Pulmonology Coding Alert

Give IVIG Code Set an Update to Avoid Rejections

If you haven't noticed the new HCPCS code changes for immune globulin injections yet, your carrier certainly has -- and will reject claims that use the now-deleted Q series codes.

A new MLN Matters article, effective Jan. 1, alerts practices that CMS has extended intravenous immune globulin (IVIG) payment though 2008, but with a couple of changes.

Chief among the changes is the news that the previous IVIG codes (Q4087, Q4088, Q4091 and Q4092) have been deleted. This code series went into effect last July, so some practices may still be cutting their teeth on these Q codes. But as Medicare has been known to do before, carriers will now deny these codes for dates of service on or after Jan. 1, 2008.

"Immune globulin is now more specific by drug name," says Toscha S. Willis, CPC, in Charlotte, N.C. Instead, Willis says, you should use these codes,:

• J1561 -- Gamunex, 500 mg, liquid
• J1562 -- Vivaglobin, 100 mg
• J1568 -- Octagam, 500 mg, liquid
• J1569 -- Gammagard, 500 mg, liquid
• J1572 -- Flebogamma, 500 mg, liquid
• J1566 was revised this year to indicate "not otherwise specified" IVIG or Carimune.

Medicare will continue to reimburse you for G0332 (Services for intravenous infusion of immunoglobulin prior to administration [this service is to be billed in conjunction with administration of immunoglobulin]) to describe the physician's IVIG pre-administration.

"You can bill this code in addition to the infusion and drug codes," says Tiffany Spencer, CPC, a senior coding and billing consultant from North Carolina. "It is for obtaining the IVIG because there is such a shortage. Medicare reimburses approximately $60-$70 for the code."

Don't Forget Administration Code

Your coding will be complete once you add the appropriate administration code. For the physician's work infusing these drugs, you should still report 90765 (Intravenous infusion, for therapy, prophylaxis or diagnosis; initial, up to one hour). Include add-on code +90766 (... each additional hour) if the infusion lasts more than one hour.

Hidden trap: Stay away from 96413 (Chemotherapy administration, intravenous infusion technique) and +96415 (... each additional hour) when coding for IVIG. Those codes are intended for IV chemotherapy only.
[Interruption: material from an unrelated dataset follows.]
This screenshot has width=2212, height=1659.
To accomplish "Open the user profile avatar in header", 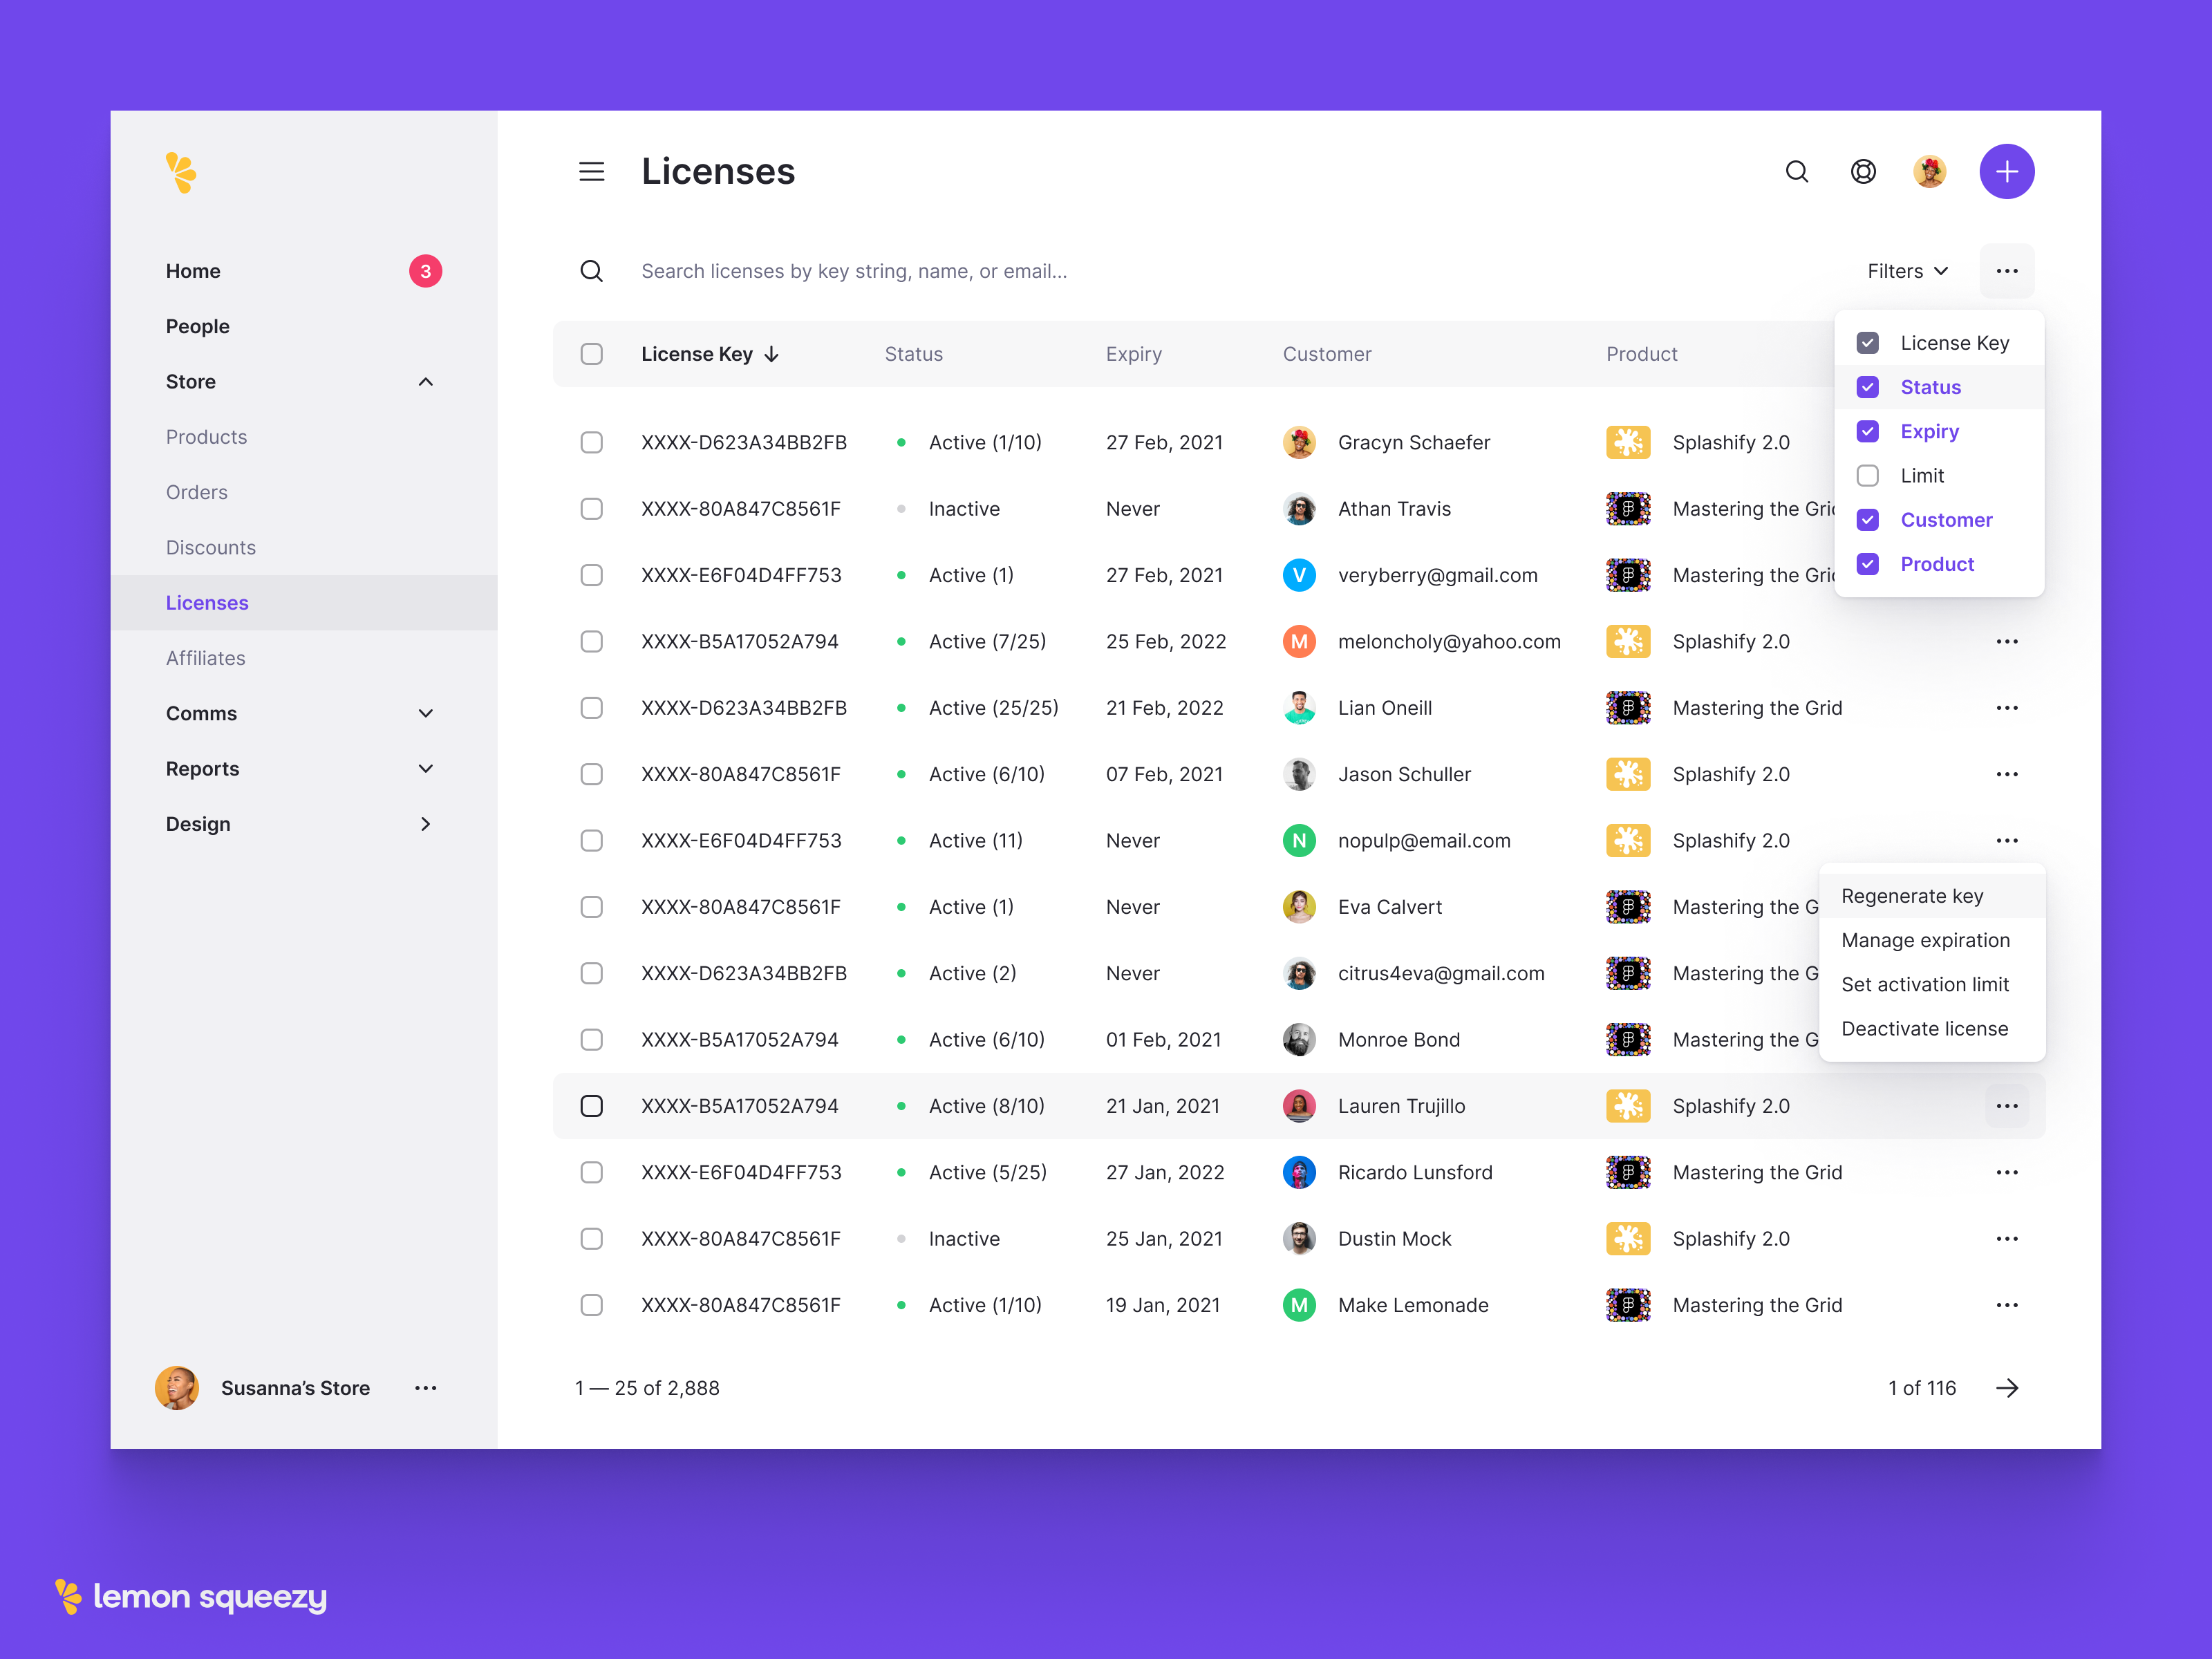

Example: The physician administers 100 mg of Vivaglobin for a service that lasts less than an hour.

Solution: For this claim, you should report 90765, G0332 and J1562 along with the appropriate ICD-9 code.

The MLN Matters article also reminds you to bill only one IVIG pre-administration code "per patient per day of IVIG administration" and that carriers will deny claims as unprocessable if they don't include G0332 along with the drug's J code.

This will impact physicians who practice in a facility-based setting (such as place of service 22, Outpatient hospital). A physician may only report G0332, the corresponding J code and 90765 when the service is performed in his private office setting (POS 11).

When you provide patients with these services in an outpatient hospital setting, the facility reports both G0332 and the J code because the facility obtains and purchases the immune globulin on the physician's behalf. In a hospital setting, the physician can report only the appropriate administration codes (for example, 90765).